• Your goal
Line count for the string "Switch": give the number of lines in the data below that contain it, and nothing more.

Stored records
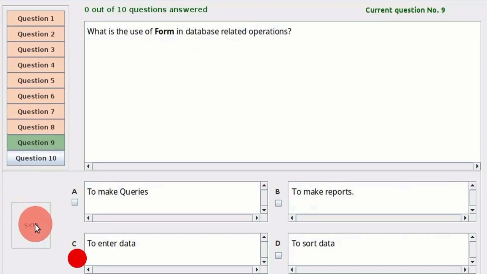This screenshot has height=274, width=487.
Task: Open Question 5 from the list
Action: click(36, 81)
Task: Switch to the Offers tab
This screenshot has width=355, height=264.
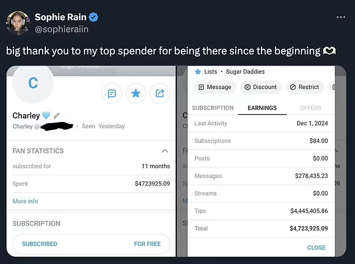Action: 310,108

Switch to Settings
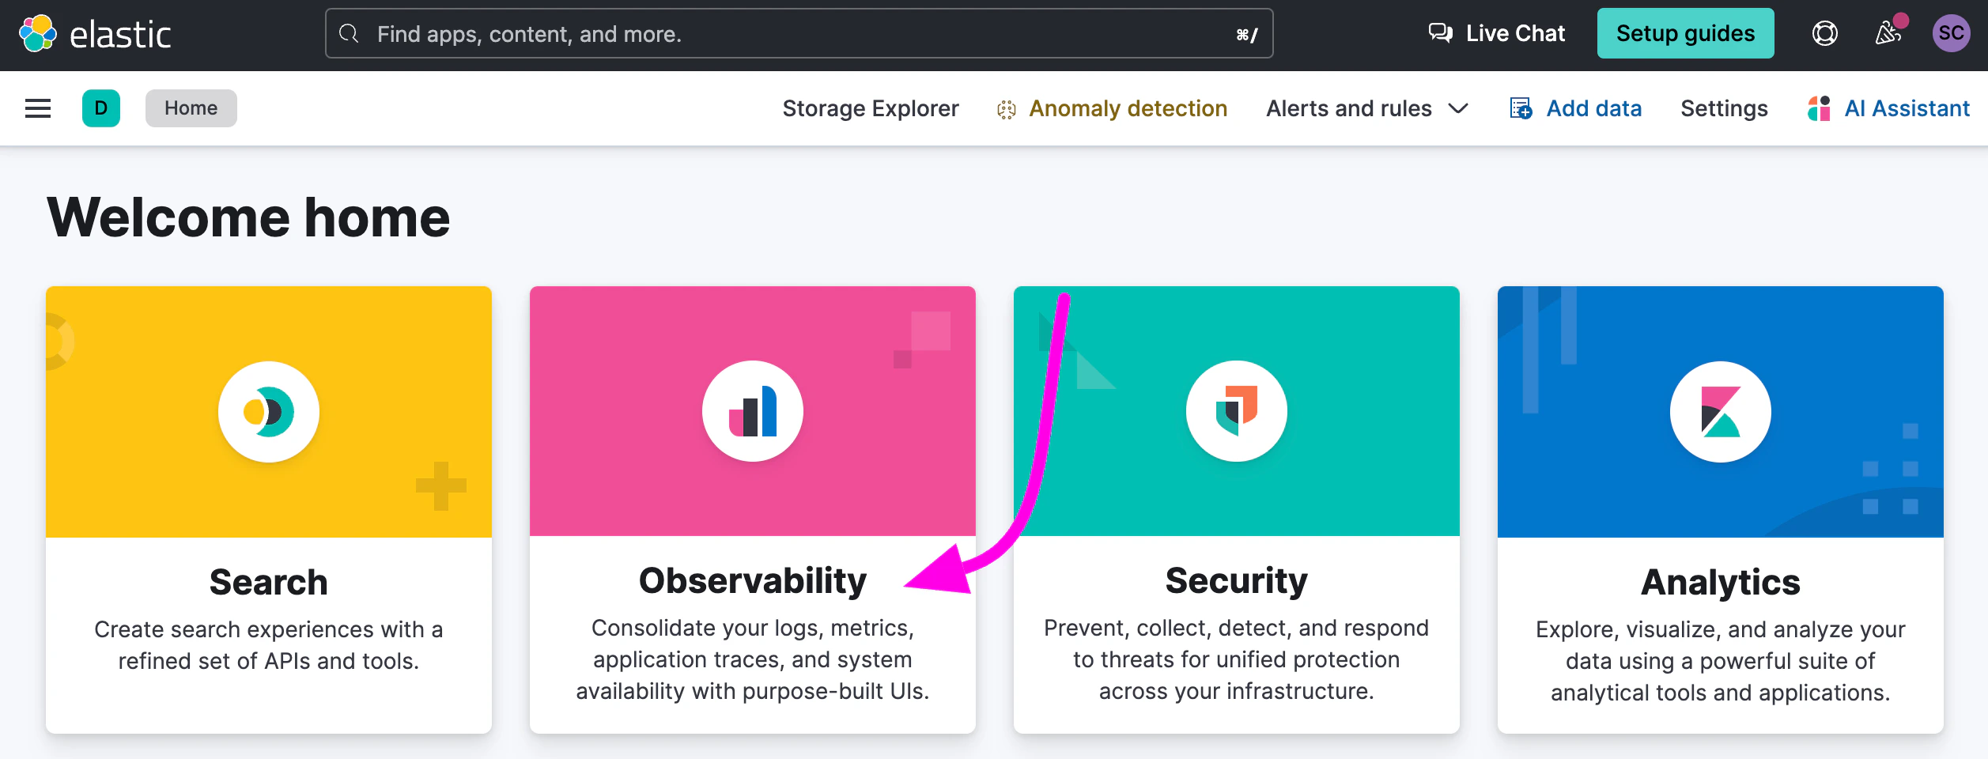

• Answer space
2